WORK REQUIRED: All of the data must be printed exactly; please include every line.

Collected data entries
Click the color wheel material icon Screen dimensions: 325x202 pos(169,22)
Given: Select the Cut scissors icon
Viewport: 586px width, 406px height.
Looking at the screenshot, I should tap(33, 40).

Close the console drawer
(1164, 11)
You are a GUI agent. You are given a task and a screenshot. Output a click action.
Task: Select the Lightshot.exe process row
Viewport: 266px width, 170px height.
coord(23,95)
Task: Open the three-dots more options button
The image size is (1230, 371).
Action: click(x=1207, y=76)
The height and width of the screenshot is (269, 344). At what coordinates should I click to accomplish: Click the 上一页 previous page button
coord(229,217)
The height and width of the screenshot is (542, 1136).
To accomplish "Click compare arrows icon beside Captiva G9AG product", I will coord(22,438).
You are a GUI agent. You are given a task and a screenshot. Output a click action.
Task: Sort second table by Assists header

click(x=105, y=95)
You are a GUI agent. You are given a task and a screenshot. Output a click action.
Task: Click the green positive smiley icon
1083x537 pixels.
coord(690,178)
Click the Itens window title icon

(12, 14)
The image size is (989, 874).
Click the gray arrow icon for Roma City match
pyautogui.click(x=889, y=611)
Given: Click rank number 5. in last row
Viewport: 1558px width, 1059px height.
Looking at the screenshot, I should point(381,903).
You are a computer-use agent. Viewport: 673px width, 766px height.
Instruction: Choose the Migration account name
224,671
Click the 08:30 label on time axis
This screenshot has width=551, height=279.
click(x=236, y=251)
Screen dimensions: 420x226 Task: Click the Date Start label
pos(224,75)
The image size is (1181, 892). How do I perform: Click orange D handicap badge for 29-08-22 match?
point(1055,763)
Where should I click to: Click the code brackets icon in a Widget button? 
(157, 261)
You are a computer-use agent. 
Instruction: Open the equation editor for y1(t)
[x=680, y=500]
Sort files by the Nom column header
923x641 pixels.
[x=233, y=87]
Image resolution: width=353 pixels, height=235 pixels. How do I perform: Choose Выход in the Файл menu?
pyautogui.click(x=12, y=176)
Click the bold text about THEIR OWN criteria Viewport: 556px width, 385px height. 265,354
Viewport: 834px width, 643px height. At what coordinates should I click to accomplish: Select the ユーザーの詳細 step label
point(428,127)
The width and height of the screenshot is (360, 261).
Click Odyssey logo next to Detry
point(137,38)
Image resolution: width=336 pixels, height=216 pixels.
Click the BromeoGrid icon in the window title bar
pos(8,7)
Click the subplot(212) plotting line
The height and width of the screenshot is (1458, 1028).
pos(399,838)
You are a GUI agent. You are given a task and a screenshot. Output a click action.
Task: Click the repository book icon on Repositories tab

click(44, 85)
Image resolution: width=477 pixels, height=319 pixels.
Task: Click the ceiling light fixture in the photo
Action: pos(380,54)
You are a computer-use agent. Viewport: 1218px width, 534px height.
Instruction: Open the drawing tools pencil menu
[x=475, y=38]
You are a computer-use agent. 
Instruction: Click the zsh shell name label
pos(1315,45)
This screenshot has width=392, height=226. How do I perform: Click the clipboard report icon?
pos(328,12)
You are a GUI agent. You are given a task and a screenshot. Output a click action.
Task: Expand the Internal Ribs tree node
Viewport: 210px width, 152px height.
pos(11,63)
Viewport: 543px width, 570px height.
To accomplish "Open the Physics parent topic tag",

FINISHED EXERCISE:
Click the color wheel material icon Screen dimensions: 325x202 pos(169,22)
Given: Select the Cut scissors icon
Viewport: 586px width, 406px height.
Looking at the screenshot, I should tap(33, 40).

Close the console drawer
(1164, 11)
You are a GUI agent. You are given a task and a screenshot. Output a click action.
Task: Select the Lightshot.exe process row
Viewport: 266px width, 170px height.
coord(23,95)
Task: Open the three-dots more options button
The image size is (1230, 371).
Action: click(x=1207, y=76)
The height and width of the screenshot is (269, 344). At what coordinates should I click to accomplish: Click the 上一页 previous page button
coord(229,217)
The height and width of the screenshot is (542, 1136).
To accomplish "Click compare arrows icon beside Captiva G9AG product", I will coord(22,438).
You are a GUI agent. You are given a task and a screenshot. Output a click action.
Task: Sort second table by Assists header

click(x=105, y=95)
You are a GUI agent. You are given a task and a screenshot. Output a click action.
Task: Click the green positive smiley icon
1083x537 pixels.
coord(690,178)
Click the Itens window title icon

(12, 14)
The image size is (989, 874).
Click the gray arrow icon for Roma City match
pyautogui.click(x=889, y=611)
Given: Click rank number 5. in last row
Viewport: 1558px width, 1059px height.
Looking at the screenshot, I should point(381,903).
You are a computer-use agent. Viewport: 673px width, 766px height.
Instruction: Choose the Migration account name
224,671
Click the 08:30 label on time axis
This screenshot has width=551, height=279.
click(x=236, y=251)
Screen dimensions: 420x226 Task: Click the Date Start label
pos(224,75)
The image size is (1181, 892). How do I perform: Click orange D handicap badge for 29-08-22 match?
point(1055,763)
Where should I click to: Click the code brackets icon in a Widget button? 
(157, 261)
You are a computer-use agent. 
Instruction: Open the equation editor for y1(t)
[x=680, y=500]
Sort files by the Nom column header
923x641 pixels.
[x=233, y=87]
Image resolution: width=353 pixels, height=235 pixels. How do I perform: Choose Выход in the Файл menu?
pyautogui.click(x=12, y=176)
Click the bold text about THEIR OWN criteria Viewport: 556px width, 385px height. 265,354
Viewport: 834px width, 643px height. At what coordinates should I click to accomplish: Select the ユーザーの詳細 step label
point(428,127)
The width and height of the screenshot is (360, 261).
Click Odyssey logo next to Detry
point(137,38)
Image resolution: width=336 pixels, height=216 pixels.
Click the BromeoGrid icon in the window title bar
pos(8,7)
Click the subplot(212) plotting line
The height and width of the screenshot is (1458, 1028).
pos(399,838)
You are a GUI agent. You are given a task and a screenshot. Output a click action.
Task: Click the repository book icon on Repositories tab

click(44, 85)
Image resolution: width=477 pixels, height=319 pixels.
Task: Click the ceiling light fixture in the photo
Action: pos(380,54)
You are a computer-use agent. Viewport: 1218px width, 534px height.
Instruction: Open the drawing tools pencil menu
[x=475, y=38]
You are a computer-use agent. 
Instruction: Click the zsh shell name label
pos(1315,45)
This screenshot has width=392, height=226. How do I perform: Click the clipboard report icon?
pos(328,12)
You are a GUI agent. You are given a task and a screenshot. Output a click action.
Task: Expand the Internal Ribs tree node
Viewport: 210px width, 152px height.
pos(11,63)
Viewport: 543px width, 570px height.
To accomplish "Open the Physics parent topic tag",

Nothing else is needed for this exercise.